You Only Live Twice is the first of two Bond films without Bond wearing a dinner jacket, and in this case it demonstrates a lack of glamour in the film’s wardrobe and in the film itself. Bond’s first outfit in the film, his naval dress uniform, almost takes its place in terms of iconography.
The only formalwear in You Only Live Twice is Bond’s formal kimono for the mock wedding scene. It is an appropriate outfit that fits the scene, but Bond hardly looks or acts like himself in it. It’s part of an extensive disguise, so in that sense it is effective. Nevertheless, it is a shame that Bond doesn’t wear his quintessential dinner jacket in the film, but it’s better that it wasn’t forced into the story.

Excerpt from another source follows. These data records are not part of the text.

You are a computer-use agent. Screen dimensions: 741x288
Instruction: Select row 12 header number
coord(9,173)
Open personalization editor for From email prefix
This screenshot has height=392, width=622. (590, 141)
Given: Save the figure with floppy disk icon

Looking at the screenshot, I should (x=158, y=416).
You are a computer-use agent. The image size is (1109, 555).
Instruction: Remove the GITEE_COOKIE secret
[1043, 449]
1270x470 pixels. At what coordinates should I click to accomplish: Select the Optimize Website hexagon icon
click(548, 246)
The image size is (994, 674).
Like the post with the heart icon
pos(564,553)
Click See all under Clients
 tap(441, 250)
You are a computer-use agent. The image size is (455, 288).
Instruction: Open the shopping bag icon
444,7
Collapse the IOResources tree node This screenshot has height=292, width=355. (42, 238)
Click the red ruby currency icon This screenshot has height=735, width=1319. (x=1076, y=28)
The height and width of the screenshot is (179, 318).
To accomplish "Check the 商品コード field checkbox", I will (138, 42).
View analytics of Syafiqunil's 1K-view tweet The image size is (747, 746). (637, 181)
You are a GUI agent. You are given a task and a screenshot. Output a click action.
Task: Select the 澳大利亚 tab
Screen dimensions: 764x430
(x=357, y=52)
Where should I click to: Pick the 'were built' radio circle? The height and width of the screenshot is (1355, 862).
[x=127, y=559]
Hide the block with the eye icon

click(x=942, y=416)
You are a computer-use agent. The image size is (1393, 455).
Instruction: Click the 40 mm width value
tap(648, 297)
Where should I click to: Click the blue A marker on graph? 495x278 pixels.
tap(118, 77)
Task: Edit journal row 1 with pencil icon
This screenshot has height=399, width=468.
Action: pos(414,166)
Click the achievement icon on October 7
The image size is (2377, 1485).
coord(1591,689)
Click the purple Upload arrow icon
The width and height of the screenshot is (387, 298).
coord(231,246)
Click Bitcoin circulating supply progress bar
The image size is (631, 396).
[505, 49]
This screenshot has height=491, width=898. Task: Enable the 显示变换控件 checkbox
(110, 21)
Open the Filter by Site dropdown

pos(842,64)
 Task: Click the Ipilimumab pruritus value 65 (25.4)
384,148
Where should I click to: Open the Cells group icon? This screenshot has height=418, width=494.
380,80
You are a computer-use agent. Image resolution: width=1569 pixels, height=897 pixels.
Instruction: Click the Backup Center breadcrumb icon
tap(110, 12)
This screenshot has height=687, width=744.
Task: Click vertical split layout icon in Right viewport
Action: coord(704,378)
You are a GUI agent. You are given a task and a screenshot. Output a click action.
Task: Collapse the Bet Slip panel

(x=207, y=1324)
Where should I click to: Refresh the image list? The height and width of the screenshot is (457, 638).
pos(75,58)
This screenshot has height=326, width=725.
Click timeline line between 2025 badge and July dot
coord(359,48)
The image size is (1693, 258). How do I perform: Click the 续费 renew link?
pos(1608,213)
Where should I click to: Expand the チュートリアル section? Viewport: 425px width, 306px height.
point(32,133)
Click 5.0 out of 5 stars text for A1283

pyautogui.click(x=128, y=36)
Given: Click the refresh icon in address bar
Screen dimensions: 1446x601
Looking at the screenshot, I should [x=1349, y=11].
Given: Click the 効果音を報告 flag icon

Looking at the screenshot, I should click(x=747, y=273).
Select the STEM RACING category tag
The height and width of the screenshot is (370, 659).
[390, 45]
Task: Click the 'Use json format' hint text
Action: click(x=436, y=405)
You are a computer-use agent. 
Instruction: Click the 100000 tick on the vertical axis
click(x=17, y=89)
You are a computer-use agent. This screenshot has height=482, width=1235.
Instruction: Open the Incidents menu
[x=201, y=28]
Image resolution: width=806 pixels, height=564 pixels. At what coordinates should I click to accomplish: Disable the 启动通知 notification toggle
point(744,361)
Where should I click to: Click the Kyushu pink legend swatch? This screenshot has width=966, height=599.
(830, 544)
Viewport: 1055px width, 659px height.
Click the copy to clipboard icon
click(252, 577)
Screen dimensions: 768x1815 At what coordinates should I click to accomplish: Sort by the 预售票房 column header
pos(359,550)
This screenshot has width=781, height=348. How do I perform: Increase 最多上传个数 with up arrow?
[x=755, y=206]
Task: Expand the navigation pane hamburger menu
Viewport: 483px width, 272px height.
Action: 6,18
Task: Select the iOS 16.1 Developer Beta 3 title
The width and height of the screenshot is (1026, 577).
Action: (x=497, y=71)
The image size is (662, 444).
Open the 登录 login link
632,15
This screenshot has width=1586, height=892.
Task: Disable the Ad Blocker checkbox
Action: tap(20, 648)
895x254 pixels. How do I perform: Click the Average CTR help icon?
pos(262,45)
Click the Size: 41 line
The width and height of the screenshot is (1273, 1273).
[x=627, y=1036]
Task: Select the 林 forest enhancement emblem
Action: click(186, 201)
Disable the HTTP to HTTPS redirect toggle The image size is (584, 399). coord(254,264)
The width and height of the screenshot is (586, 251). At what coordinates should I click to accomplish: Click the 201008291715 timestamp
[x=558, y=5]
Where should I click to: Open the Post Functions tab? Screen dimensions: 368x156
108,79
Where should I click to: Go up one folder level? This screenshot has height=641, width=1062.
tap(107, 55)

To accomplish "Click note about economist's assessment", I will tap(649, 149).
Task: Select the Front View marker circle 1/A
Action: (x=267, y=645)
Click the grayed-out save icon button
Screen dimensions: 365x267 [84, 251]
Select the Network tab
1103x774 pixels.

The first of Bond’s three best outfits in the film is his Royal Navy Blue No. 1 dress uniform, taking the place of his usual suit for the M’s office scene. It’s the first time in the films that Commander Bond’s history in the Royal Navy is acknowledged in the films, and his dress uniform tells us a lot about the character that isn’t said in the dialogue. The film’s story is original and is not taken from Fleming’s You Only Live Twice novel, very little of which makes it to the film. However, the naval uniform introduces us to an important aspect of Ian Fleming’s character we haven’t seen before on screen.
In the next scene, Bond wears a herringbone suit in light grey and black. While this suit is a new twist on Bond’s usual grey suit uniform, this one is less striking than all that came before. The ecru shirt looks dull against the suit and isn’t as flattering on Connery as his usual light blue shirts. While cream and ecru shirts look good on him when paired with brown suits and jackets, the combination isn’t right for Connery here. The low contrast in addition to the shirt’s colour being a poor choice bring down the whole outfit.
The suit is very nice in concept, but the herringbone weave isn’t right for Tokyo’s heat and humidity. Herringbone weaves don’t breathe well, and this cloth’s medium weight (by 1960s standards) is too heavy. The fit isn’t flattering either, since it looks like Connnery gained weight in his waist after the fitting. Connery isn’t in the top physical form that he was in previous Bond films, but he hardly looks bad here. However, the suit’s tight fit in the waist is making him look less good than he should.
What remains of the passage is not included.